Two Palestinians armed with a meat cleaver and a gun killed four people in a Jerusalem synagogue before being shot dead by police.
Israeli Prime Minister Benjamin Netanyahu pledged to respond with a "heavy hand" and again accused Western-backed Palestinian President Mahmoud Abbas of inciting violence in Jerusalem.
Abbas issued a statement condemning the attack, the first time he has directly denounced violence after weeks of deepening unrest.
A worshipper who attended the morning service in the Kehillat Bnei Torah synagogue in an ultra-Orthodox neighborhood of West Jerusalem said about 25 people were praying when shooting broke out.
"I looked up and saw someone shooting people at point-blank range.
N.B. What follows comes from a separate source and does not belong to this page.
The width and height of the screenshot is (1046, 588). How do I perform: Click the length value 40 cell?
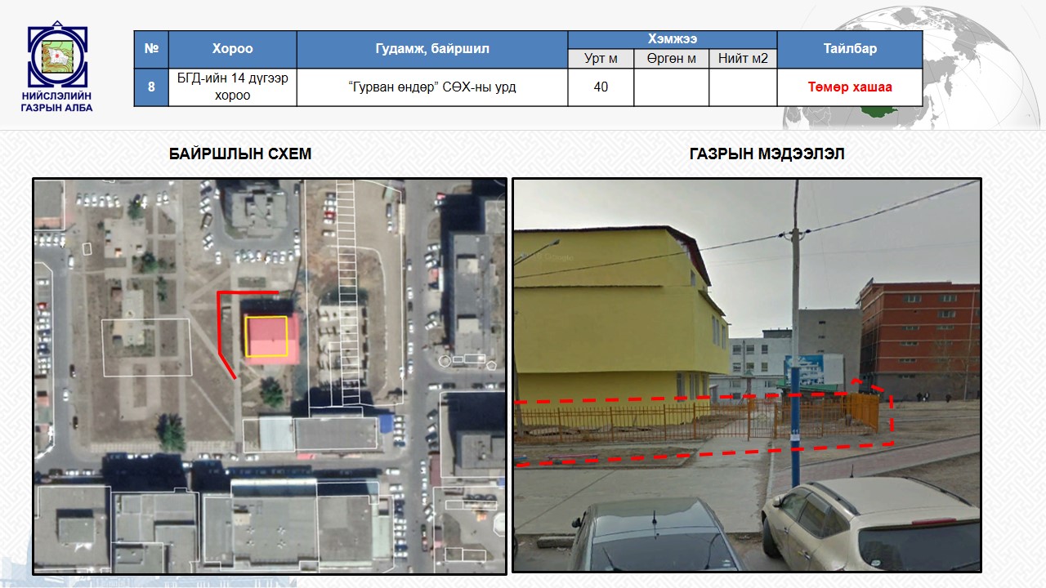point(601,87)
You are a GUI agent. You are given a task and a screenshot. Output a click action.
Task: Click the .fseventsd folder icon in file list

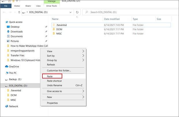[54, 25]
Then someone came in with what looked like a butcher's knife and he went wild," the witness, Yosef Posternak, told Israel Radio.
The founder of Israel's Zaka emergency response service, which attended the scene, described it as like the slaughter of Jews in Europe during the Holocaust.
"The images I saw inside the synagogue reminded me of images from the Holocaust - Jews wrapped in talitot (prayer shawls) and tefilin (phylacteries) dying in pools of their own blood on the floor of the synagogue," Yehudi Meshi Zahav told Israel Radio.
Palestinian radio reports described the attackers as "martyrs" and the Islamist group Hamas praised the attack. Loudspeakers at mosques in Gaza called out congratulations. However, there was no direct claim of responsibility.
Palestinian media named the attackers as Ghassan and Udai Abu Jamal, cousins from the Jerusalem district of Jabal Mukaber, and said they were members of a small militant group.
Violence in Jerusalem, areas of Israel, and the Israeli-occupied Palestinian territories, has surged in the past month fuelled in part by a dispute over Jerusalem's holiest shrine, which has given rise to fears of a religious conflict.
Five Israelis and a foreign visitor have been deliberately run over or stabbed to death by Palestinians. About a dozen Palestinians have also been killed, including those accused of carrying out those attacks.
Residents trace the violence in Jerusalem to July, when a Palestinian teenager was burned to death by Jewish assailants, an alleged revenge attack for the abduction and killing of three Jewish teens by Palestinian militants in the occupied West Bank.
The summer war between Israel and Hamas militants in Gaza has also been a trigger for violence.